• Text section
━━━━━━━━━━━━━━━━━━━━
Friday, 25 February 2011

A relaxing break in the forest....

Yeah, relaxing, right! Although I *do* feel relaxed in some ways. And I wasn't planning to write about it, but when I sat down to blog about planning simplicity in Lent, loads of wireless network bobbins meant that I only have about enough mental capacity to list a few things that will remain in me after our Sherwood Forest break.....

  • My 6 month old Rebecca resolutely tried (and failed) to fight off a cold, and was below par for the entire holiday, sleeping more and eating less, but was ecstatically happy for about one hour, bobbing about in her inflatable seat in the pool with her family.

  • Getting 3 girls ready in the busy pool changing rooms at peak time (it's school holidays in the UK) was crazy, even with husband's help; the one we managed to get changed in didn't have a changing station for the baby, and afterwards there were no family rooms so we all squeezed into an 'adult' changing room....which was not fun!

  • It was partly due to this and partly due to Rebecca's cold that once the grandparents went home, the big girls only went swimming one at a time with their Daddy. It did strike me that if we had gone to the pool with Mum, Dad, a 6yo, 4yo and 6 month old, we would have been breaking the rules - apparently you need one responsible adult for EACH child under 5 (and one adult per 2 kids over 5 - if that makes sense.) Although taking them altogether isn't straightforward, it would be doable, without those rules - I don't know what bigger families would do (not that I saw any - where do bigger families go on holiday - do they go on holiday? and if they do, maybe they go camping like we do?

  • All this aside, one of the best bits of the vacation was being told by my 6 year old that I had to go with her to the outside bit of the pool and swimming through to a steamy, outdoor, forest setting with a pretend waterfall and beautiful view. It was pretty awesome.
━━━━━━━━━━━━━━━━━━━━
• Material provided
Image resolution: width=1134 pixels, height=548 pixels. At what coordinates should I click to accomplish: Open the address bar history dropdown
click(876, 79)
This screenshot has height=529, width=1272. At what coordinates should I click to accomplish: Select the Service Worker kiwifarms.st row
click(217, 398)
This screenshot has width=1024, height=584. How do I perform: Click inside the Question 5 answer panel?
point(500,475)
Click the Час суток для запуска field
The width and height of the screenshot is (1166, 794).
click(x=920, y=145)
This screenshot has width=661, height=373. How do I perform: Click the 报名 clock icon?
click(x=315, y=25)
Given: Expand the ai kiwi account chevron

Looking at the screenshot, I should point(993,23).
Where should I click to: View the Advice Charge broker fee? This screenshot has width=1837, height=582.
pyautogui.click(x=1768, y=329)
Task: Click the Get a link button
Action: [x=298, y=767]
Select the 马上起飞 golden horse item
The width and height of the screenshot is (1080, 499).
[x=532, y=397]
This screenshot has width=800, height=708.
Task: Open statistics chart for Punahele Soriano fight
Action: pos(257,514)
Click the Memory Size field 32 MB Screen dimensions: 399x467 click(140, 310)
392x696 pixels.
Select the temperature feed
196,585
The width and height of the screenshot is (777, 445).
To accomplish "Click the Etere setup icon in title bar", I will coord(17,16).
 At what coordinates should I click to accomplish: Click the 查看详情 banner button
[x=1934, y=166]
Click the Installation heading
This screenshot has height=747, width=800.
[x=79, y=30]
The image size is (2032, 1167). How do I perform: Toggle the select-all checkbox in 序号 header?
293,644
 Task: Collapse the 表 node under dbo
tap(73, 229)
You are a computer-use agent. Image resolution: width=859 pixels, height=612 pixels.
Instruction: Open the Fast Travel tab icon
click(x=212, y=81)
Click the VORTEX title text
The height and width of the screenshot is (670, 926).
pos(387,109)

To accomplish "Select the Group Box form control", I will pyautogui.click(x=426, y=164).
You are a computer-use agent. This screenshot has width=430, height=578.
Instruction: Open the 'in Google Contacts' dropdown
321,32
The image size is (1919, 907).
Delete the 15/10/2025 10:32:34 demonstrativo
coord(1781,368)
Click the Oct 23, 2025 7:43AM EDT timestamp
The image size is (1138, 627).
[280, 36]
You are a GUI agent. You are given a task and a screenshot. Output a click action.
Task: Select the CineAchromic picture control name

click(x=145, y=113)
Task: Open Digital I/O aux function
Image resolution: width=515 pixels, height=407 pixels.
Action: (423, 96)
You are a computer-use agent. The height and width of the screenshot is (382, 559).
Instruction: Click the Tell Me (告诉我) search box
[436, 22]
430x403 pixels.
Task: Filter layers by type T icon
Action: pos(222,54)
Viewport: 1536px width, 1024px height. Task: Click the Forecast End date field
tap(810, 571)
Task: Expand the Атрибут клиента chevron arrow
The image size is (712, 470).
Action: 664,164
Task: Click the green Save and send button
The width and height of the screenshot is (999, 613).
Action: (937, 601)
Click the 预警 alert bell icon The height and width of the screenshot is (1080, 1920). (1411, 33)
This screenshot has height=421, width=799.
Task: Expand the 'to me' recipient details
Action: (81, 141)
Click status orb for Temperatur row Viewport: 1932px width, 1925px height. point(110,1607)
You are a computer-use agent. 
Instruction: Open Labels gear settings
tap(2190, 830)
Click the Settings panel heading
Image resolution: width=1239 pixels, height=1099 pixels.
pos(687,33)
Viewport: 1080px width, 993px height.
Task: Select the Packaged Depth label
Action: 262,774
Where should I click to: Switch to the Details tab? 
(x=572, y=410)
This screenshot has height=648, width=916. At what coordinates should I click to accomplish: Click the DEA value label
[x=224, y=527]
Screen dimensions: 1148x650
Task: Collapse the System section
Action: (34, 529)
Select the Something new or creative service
━━━━━━━━━━━━━━━━━━━━
• Parts of the exercise
1. Copy the entries word for word, from the first line of the entries up to and including the line containing "tap(73, 229)".
2. Extend the blog post about the Sherwood Forest break, picking up after its final line.

• Exercise results
1.
Image resolution: width=1134 pixels, height=548 pixels. At what coordinates should I click to accomplish: Open the address bar history dropdown
click(876, 79)
This screenshot has height=529, width=1272. At what coordinates should I click to accomplish: Select the Service Worker kiwifarms.st row
click(217, 398)
This screenshot has width=1024, height=584. How do I perform: Click inside the Question 5 answer panel?
point(500,475)
Click the Час суток для запуска field
The width and height of the screenshot is (1166, 794).
click(x=920, y=145)
This screenshot has width=661, height=373. How do I perform: Click the 报名 clock icon?
click(x=315, y=25)
Given: Expand the ai kiwi account chevron

Looking at the screenshot, I should point(993,23).
Where should I click to: View the Advice Charge broker fee? This screenshot has width=1837, height=582.
pyautogui.click(x=1768, y=329)
Task: Click the Get a link button
Action: [x=298, y=767]
Select the 马上起飞 golden horse item
The width and height of the screenshot is (1080, 499).
[x=532, y=397]
This screenshot has width=800, height=708.
Task: Open statistics chart for Punahele Soriano fight
Action: pos(257,514)
Click the Memory Size field 32 MB Screen dimensions: 399x467 click(140, 310)
392x696 pixels.
Select the temperature feed
196,585
The width and height of the screenshot is (777, 445).
To accomplish "Click the Etere setup icon in title bar", I will coord(17,16).
 At what coordinates should I click to accomplish: Click the 查看详情 banner button
[x=1934, y=166]
Click the Installation heading
This screenshot has height=747, width=800.
[x=79, y=30]
The image size is (2032, 1167). How do I perform: Toggle the select-all checkbox in 序号 header?
293,644
 Task: Collapse the 表 node under dbo
tap(73, 229)

2.
  • The other best bit was the two bigger girls getting on really well. Obviously we paid for it when we came home today but, compared to the two weeks at Christmas when they fought like cat and dog every minute, this was blissful. They played, drew, listened to stories, watched TV, cycled, swam, talked, sang and danced together. TOGETHER.

  • I love to cook and bake, prepare food for my family and take care of their needs. But I loved not having to cook this holiday. I loved being able to order the fish special and indulge myself with takeaway.

  • I especially loved the date at French restaurant with my husband, with jazz playing in the background, a beautiful platter of cheese and meats to enjoy, while the grandparents babysat. This was our first date since before the birth of baby Rebecca. It was long overdue.

  • Finally, as a way of leading into the Lenten preparation, I will comment on the simplicity of it all. We didn't really budget strictly, so parts of it were indulgent. But others were focused on living simply and on simple pleasures. We lived off leftovers for lunch. We appreciated the squirrels, mallards and swans that came up to the french windows to visit. We stuck with early bedtimes (and early mornings.) We just did one activity a day, and some hanging out. The girls enjoyed drawing together, and separately, on the long chalkboard in our accommodation. We read stories. We read the baby stories. We enjoyed each others' company. We didn't have the use of computers or WiFi (although I still dipped into Facebook and Twitter on my BlackBerry.) All in all, it was a family holiday. And I feel pretty exhausted, but I know that part of me is very much refreshed.

Yeah, spot the camera flash reflecting on the windows :-)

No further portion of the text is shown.